Counsel for Defendant-Appellee

___signed__________
J. Matthew Calloway
Attorney
United States Department of Labor
Office of the Solicitor
Plan Benefits Security Division
200 Constitution Avenue, N.W.
Room N-2700
Washington, D.C. 20210
Phone: (202) 693-5287
Fax: (202) 693-5774


Footnotes

[1]    In a defined contribution plan, participants are always vested in both their own contributions and any earnings made on those contributions. See U.S. Gen. Accounting Office, Publ'n No. GAO-02-745SP, Answers to Key Questions About Private Pension Plans 14 (Sept. 18, 2002), available at http://www.gao.gov/new.items/d02745sp.pdf. A participant only becomes vested in his employer's contributions and any earnings made on those contributions once the participant fulfills the plan's criteria—often a requirement that the participant work for the employer for a certain number of years. Id.

[2]    The Secretary takes no position on the merits of the plaintiff's Complaint.

[3]    The district court also disagreed with the plaintiff's argument that his status as a "participant" at the time suit was filed accorded him standing to sue. Acknowledging that "[i]t is uncontroverted that Plaintiff was eligible for benefits at the time he brought suit," the district court nevertheless held that "the question, however, is whether his eligibility continues in the face of his Plan divestment." 437 F. Supp. 2d at 757 (emphasis in original). The district court likewise disagreed that the plaintiff's status as a participant at the time of the alleged fiduciary breach accorded the plaintiff standing under ERISA.

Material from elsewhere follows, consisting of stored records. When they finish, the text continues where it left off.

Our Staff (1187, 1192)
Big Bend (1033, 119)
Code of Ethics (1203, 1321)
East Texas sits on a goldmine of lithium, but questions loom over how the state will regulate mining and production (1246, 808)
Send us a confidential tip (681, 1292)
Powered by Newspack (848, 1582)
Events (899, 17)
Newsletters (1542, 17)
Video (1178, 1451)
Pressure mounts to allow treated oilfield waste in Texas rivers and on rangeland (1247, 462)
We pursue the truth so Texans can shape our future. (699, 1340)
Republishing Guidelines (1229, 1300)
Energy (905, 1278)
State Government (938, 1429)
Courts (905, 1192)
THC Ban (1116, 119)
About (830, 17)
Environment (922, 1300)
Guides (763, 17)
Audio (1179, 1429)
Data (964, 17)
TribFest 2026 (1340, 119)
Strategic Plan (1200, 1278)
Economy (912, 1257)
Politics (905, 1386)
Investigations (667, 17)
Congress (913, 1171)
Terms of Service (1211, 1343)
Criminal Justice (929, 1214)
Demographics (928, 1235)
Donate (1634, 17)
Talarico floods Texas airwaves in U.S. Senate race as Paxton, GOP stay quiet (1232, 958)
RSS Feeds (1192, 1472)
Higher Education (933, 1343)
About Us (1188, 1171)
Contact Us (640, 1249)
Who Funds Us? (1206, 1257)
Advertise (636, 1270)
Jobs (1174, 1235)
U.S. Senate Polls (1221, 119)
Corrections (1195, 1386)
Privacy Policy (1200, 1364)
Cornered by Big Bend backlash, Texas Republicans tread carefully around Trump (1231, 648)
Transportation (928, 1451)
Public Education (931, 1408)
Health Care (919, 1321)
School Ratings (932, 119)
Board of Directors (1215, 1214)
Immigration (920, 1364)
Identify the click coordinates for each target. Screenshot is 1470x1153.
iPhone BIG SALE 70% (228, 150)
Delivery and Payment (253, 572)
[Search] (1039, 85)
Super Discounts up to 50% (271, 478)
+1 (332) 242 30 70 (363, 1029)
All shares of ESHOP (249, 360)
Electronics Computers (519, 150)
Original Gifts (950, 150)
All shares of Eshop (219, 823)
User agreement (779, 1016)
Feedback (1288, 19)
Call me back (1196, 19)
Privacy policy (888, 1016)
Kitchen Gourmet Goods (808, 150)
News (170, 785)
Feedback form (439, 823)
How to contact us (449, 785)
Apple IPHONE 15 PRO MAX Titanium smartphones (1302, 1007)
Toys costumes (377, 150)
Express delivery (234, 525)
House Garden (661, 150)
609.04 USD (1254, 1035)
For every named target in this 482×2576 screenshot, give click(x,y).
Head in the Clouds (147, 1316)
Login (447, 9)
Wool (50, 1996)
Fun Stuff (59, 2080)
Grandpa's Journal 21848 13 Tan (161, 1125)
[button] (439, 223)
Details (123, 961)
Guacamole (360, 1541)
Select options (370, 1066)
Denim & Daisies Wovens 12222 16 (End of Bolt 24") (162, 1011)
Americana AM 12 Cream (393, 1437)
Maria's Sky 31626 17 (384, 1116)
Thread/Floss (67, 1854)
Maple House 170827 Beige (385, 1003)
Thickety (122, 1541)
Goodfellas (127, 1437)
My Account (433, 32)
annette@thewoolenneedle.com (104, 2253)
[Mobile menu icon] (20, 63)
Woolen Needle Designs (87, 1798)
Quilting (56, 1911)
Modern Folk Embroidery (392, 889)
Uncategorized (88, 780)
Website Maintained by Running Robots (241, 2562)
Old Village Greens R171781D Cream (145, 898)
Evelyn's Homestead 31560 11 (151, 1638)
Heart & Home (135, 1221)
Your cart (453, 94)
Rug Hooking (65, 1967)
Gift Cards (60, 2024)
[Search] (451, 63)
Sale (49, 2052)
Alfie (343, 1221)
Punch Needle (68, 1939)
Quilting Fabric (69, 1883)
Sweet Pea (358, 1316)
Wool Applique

[4]    Even though he no longer has a Plan account, Mr. Bridges may obtain his additional vested benefits through a recovery to the Plan. The district court has the power to establish a constructive trust to distribute any recovery to the participants and beneficiaries. See Nechis v. Oxford Health Plans, Inc., 421 F.3d 96, 103 (2d Cir. 2005); Amalgamated Clothing & Textile Workers Union v. Murdock, 861 F.2d 1406, 1409–19 (9th Cir. 1988) (finding that a constructive trust may be construed as a "benefit of any type" from an employee benefit plan).

[5]    The district court's characterization of the claim in Sommers as a claim for "miscalculated benefits" is incorrect. The Sommers' plaintiffs were not claiming that plan fiduciaries made arithmetic errors or applied the terms of the plan incorrectly, but instead alleged that plan fiduciaries sold the plan stock for less than fair market value, resulting in a diminution of the amount of money held by the plan and, ultimately, the amount received by participants as benefits.

[6]    The employer is required to make contributions to the plan, and the assets of the plan are invested to insure that there will be sufficient money in the plan to cover the promised benefits when employees retire. GAO Report at 8–10.

[7]    Also unlike defined contribution plans, in defined benefit plans the risk of investment performance is shouldered by the employer. Hughes Aircraft Co. v. Jacobson, 525 U.S. 432, 439 (1999). In addition, defined benefit plans are covered by ERISA's pension insurance program. Connolly v. PBGC, 475 U.S. 211, 230 (1986). In contrast, defined contribution plans are not covered by ERISA's insurance program. GAO Report at 10.

[8]    See e.g., Graden v. Conexant Sys., Inc., No. 05-0695, 2006 WL 1098233 (D.N.J. Mar. 31, 2006), appeal docketed, No. 06-2337 (3d Cir. Apr. 27, 2006) (attached as Addendum C to this brief); In re RCN Litig., No. 04-5068, 2006 WL 753149 (D.N.J. Mar. 21, 2006) (attached at Addendum D to this brief); Holtzscher v. Dynegy, Inc., No. 05-3293, 2006 WL 626402 (S.D. Tex. Mar. 13, 2006), appeal docketed, No. 06-20297 (5th Cir. Apr. 18, 2006) (attached at Addendum E to this brief); LaLonde v. Textron, Inc., 418 F. Supp. 2d 16 (D.R.I. 2006) (settled on appeal); In re Admin. Comm. ERISA Litig., No. C03-3302, 2005 WL 3454126 (N.D. Cal. Dec. 16, 2005) (attached as Addendum F to this brief); Hargrave v. TXU Corp., 392 F. Supp. 2d 785 (N.D. Tex. 2005), appeal docketed, No.05-11482 (5th Cir. Dec. 29, 2005).